- The data:
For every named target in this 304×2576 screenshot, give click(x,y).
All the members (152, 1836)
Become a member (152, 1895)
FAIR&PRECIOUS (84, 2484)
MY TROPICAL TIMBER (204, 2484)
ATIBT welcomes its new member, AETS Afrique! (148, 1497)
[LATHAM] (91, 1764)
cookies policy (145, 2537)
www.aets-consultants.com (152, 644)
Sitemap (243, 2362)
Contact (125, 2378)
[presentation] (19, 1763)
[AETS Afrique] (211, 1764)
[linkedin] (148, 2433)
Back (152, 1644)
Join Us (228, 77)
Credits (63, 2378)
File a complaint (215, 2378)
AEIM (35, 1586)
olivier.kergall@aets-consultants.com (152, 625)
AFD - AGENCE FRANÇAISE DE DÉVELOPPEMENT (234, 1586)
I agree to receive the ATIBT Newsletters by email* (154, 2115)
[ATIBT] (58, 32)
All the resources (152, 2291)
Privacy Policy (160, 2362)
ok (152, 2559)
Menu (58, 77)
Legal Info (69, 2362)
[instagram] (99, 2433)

- Problem:
Both end lines included, restate word for word the lines above from the line with "ATIBT welcomes its" to the line with "olivier.kergall@aets-consultants.com (152, 625)", and nothing else.

- Response:
ATIBT welcomes its new member, AETS Afrique! (148, 1497)
[LATHAM] (91, 1764)
cookies policy (145, 2537)
www.aets-consultants.com (152, 644)
Sitemap (243, 2362)
Contact (125, 2378)
[presentation] (19, 1763)
[AETS Afrique] (211, 1764)
[linkedin] (148, 2433)
Back (152, 1644)
Join Us (228, 77)
Credits (63, 2378)
File a complaint (215, 2378)
AEIM (35, 1586)
olivier.kergall@aets-consultants.com (152, 625)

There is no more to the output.